Problem details:
The entries below should be transcribed in their entirety, exactly as written.

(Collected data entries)
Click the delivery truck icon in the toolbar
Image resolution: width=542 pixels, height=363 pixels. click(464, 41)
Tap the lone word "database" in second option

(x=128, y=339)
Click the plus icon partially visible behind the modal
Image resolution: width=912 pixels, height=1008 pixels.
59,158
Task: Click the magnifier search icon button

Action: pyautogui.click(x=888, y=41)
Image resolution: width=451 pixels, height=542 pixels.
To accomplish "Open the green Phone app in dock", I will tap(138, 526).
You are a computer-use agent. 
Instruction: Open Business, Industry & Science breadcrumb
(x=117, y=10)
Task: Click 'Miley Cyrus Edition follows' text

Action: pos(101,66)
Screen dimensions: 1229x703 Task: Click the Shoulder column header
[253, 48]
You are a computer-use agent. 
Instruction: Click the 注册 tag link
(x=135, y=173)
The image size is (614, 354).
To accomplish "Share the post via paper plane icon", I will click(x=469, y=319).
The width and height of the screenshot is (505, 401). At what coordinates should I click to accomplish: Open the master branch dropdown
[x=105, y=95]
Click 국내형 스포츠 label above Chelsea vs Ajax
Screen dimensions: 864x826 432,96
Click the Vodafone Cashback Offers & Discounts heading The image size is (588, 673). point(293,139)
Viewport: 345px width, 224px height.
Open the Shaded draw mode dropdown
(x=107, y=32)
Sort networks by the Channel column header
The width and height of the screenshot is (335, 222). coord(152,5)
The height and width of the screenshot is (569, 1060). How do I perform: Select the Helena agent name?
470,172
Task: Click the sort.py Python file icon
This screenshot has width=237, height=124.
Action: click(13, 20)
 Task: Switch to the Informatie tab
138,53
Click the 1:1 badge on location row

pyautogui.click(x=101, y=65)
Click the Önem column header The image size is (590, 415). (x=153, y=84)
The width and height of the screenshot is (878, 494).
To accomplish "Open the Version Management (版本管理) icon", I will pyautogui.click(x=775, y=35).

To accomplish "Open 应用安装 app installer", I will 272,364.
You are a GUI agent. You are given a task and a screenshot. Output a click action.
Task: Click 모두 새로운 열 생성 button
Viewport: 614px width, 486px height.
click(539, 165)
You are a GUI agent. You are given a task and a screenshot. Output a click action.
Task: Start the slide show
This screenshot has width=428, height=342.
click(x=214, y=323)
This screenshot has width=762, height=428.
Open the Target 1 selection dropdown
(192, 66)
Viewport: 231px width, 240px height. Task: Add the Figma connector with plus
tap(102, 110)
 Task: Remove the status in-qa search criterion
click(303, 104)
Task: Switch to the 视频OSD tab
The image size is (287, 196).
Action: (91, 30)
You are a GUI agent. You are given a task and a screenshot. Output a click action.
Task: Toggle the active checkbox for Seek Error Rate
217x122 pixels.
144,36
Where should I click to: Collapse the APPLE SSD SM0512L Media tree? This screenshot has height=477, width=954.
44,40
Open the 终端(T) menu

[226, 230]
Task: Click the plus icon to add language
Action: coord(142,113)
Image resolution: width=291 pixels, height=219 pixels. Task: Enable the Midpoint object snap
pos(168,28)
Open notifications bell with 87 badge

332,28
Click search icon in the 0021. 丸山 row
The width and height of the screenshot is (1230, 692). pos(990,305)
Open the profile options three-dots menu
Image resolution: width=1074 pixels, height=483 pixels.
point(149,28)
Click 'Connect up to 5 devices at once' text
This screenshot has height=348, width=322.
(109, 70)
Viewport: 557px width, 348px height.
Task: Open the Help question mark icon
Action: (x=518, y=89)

Answer area:
Click the delivery truck icon in the toolbar
Image resolution: width=542 pixels, height=363 pixels. click(464, 41)
Tap the lone word "database" in second option

(x=128, y=339)
Click the plus icon partially visible behind the modal
Image resolution: width=912 pixels, height=1008 pixels.
59,158
Task: Click the magnifier search icon button

Action: pyautogui.click(x=888, y=41)
Image resolution: width=451 pixels, height=542 pixels.
To accomplish "Open the green Phone app in dock", I will tap(138, 526).
You are a computer-use agent. 
Instruction: Open Business, Industry & Science breadcrumb
(x=117, y=10)
Task: Click 'Miley Cyrus Edition follows' text

Action: pos(101,66)
Screen dimensions: 1229x703 Task: Click the Shoulder column header
[253, 48]
You are a computer-use agent. 
Instruction: Click the 注册 tag link
(x=135, y=173)
The image size is (614, 354).
To accomplish "Share the post via paper plane icon", I will click(x=469, y=319).
The width and height of the screenshot is (505, 401). At what coordinates should I click to accomplish: Open the master branch dropdown
[x=105, y=95]
Click 국내형 스포츠 label above Chelsea vs Ajax
Screen dimensions: 864x826 432,96
Click the Vodafone Cashback Offers & Discounts heading The image size is (588, 673). point(293,139)
Viewport: 345px width, 224px height.
Open the Shaded draw mode dropdown
(x=107, y=32)
Sort networks by the Channel column header
The width and height of the screenshot is (335, 222). coord(152,5)
The height and width of the screenshot is (569, 1060). How do I perform: Select the Helena agent name?
470,172
Task: Click the sort.py Python file icon
This screenshot has width=237, height=124.
Action: click(13, 20)
 Task: Switch to the Informatie tab
138,53
Click the 1:1 badge on location row

pyautogui.click(x=101, y=65)
Click the Önem column header The image size is (590, 415). (x=153, y=84)
The width and height of the screenshot is (878, 494).
To accomplish "Open the Version Management (版本管理) icon", I will pyautogui.click(x=775, y=35).

To accomplish "Open 应用安装 app installer", I will 272,364.
You are a GUI agent. You are given a task and a screenshot. Output a click action.
Task: Click 모두 새로운 열 생성 button
Viewport: 614px width, 486px height.
click(539, 165)
You are a GUI agent. You are given a task and a screenshot. Output a click action.
Task: Start the slide show
This screenshot has width=428, height=342.
click(x=214, y=323)
This screenshot has width=762, height=428.
Open the Target 1 selection dropdown
(192, 66)
Viewport: 231px width, 240px height. Task: Add the Figma connector with plus
tap(102, 110)
 Task: Remove the status in-qa search criterion
click(303, 104)
Task: Switch to the 视频OSD tab
The image size is (287, 196).
Action: (91, 30)
You are a GUI agent. You are given a task and a screenshot. Output a click action.
Task: Toggle the active checkbox for Seek Error Rate
217x122 pixels.
144,36
Where should I click to: Collapse the APPLE SSD SM0512L Media tree? This screenshot has height=477, width=954.
44,40
Open the 终端(T) menu

[226, 230]
Task: Click the plus icon to add language
Action: coord(142,113)
Image resolution: width=291 pixels, height=219 pixels. Task: Enable the Midpoint object snap
pos(168,28)
Open notifications bell with 87 badge

332,28
Click search icon in the 0021. 丸山 row
The width and height of the screenshot is (1230, 692). pos(990,305)
Open the profile options three-dots menu
Image resolution: width=1074 pixels, height=483 pixels.
point(149,28)
Click 'Connect up to 5 devices at once' text
This screenshot has height=348, width=322.
(109, 70)
Viewport: 557px width, 348px height.
Task: Open the Help question mark icon
Action: (x=518, y=89)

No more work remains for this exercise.